*EXTRACT TO READ*.
* * * *

Research funders have a role to play, too. They should embrace their role in developing research talent. If we’ve learnt anything from research assessment and changes to tuition fees, it’s that universities respond strongly to financial incentives. To see genuine improvement, funders should be willing to enforce policy change through funding practice and accept that current structures may be working at cross purposes to the development of our research talent.
The final piece of the puzzle is employers. Universities need to engage with them to make sector boundaries more porous and enable researchers to contribute elsewhere in the economy, through developing secondment schemes, industrial placements and ensuring that researcher skills are well recognised.
Not everything is the responsibility of universities. Researchers need to take charge of their careers and realise there is a world outside of academia. But they need to be empowered to do so. Managers must be honest with their employees about the chances of success at an academic career and shouldn’t feel like they’ve failed if their postdocs graduate to roles outside the university system.

* * * *

*EXTRACTED INFORMATION*.
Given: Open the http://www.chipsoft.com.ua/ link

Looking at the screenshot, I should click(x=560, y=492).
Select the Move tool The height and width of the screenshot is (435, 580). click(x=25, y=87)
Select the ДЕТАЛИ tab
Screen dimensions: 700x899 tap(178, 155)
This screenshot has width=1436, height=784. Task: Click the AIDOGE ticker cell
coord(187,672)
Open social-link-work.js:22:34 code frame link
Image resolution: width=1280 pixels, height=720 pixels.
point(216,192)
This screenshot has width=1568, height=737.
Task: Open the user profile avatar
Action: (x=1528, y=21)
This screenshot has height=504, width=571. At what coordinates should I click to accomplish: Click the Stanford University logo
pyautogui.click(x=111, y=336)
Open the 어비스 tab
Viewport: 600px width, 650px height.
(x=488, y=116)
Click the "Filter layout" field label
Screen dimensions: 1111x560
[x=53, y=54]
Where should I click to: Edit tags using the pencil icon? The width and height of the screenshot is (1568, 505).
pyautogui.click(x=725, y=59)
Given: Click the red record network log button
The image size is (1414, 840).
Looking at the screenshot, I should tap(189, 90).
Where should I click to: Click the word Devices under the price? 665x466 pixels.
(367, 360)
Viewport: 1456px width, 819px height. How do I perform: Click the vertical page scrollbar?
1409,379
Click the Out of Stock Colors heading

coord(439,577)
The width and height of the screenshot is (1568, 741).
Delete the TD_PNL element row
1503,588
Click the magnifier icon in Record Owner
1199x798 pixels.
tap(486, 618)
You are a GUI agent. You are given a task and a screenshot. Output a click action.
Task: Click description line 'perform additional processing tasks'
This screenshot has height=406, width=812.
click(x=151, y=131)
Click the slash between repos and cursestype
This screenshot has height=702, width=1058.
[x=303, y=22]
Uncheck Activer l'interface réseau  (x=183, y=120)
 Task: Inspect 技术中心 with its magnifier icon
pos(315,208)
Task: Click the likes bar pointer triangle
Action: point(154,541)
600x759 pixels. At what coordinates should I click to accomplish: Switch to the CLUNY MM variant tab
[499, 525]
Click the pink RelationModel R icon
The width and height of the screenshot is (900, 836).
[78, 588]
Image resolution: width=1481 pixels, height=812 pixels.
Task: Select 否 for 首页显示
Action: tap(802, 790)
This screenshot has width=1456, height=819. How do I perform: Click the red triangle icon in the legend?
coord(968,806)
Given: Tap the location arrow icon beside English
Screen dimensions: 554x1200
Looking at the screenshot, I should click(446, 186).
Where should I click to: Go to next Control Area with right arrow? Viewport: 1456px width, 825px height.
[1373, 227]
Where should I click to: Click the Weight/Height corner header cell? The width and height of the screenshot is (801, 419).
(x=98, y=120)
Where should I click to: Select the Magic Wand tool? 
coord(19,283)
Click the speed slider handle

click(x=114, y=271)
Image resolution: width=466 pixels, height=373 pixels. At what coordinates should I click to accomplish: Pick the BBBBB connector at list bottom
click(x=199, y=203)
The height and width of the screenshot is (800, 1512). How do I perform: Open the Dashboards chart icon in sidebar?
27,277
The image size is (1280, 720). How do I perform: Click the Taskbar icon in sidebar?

* * * *

*EXERCISE SET*.
1. Quote the passage on research careers word for word, from "Not everything is" through "the university system.".
2. Print the records unchanged, from their first line through the line containing "[x=53, y=54]", with both ends included.
The passage on research careers and the records have no connection to each other.

*FULL ANSWERS*.
1.
Not everything is the responsibility of universities. Researchers need to take charge of their careers and realise there is a world outside of academia. But they need to be empowered to do so. Managers must be honest with their employees about the chances of success at an academic career and shouldn’t feel like they’ve failed if their postdocs graduate to roles outside the university system.

2.
Given: Open the http://www.chipsoft.com.ua/ link

Looking at the screenshot, I should click(x=560, y=492).
Select the Move tool The height and width of the screenshot is (435, 580). click(x=25, y=87)
Select the ДЕТАЛИ tab
Screen dimensions: 700x899 tap(178, 155)
This screenshot has width=1436, height=784. Task: Click the AIDOGE ticker cell
coord(187,672)
Open social-link-work.js:22:34 code frame link
Image resolution: width=1280 pixels, height=720 pixels.
point(216,192)
This screenshot has width=1568, height=737.
Task: Open the user profile avatar
Action: (x=1528, y=21)
This screenshot has height=504, width=571. At what coordinates should I click to accomplish: Click the Stanford University logo
pyautogui.click(x=111, y=336)
Open the 어비스 tab
Viewport: 600px width, 650px height.
(x=488, y=116)
Click the "Filter layout" field label
Screen dimensions: 1111x560
[x=53, y=54]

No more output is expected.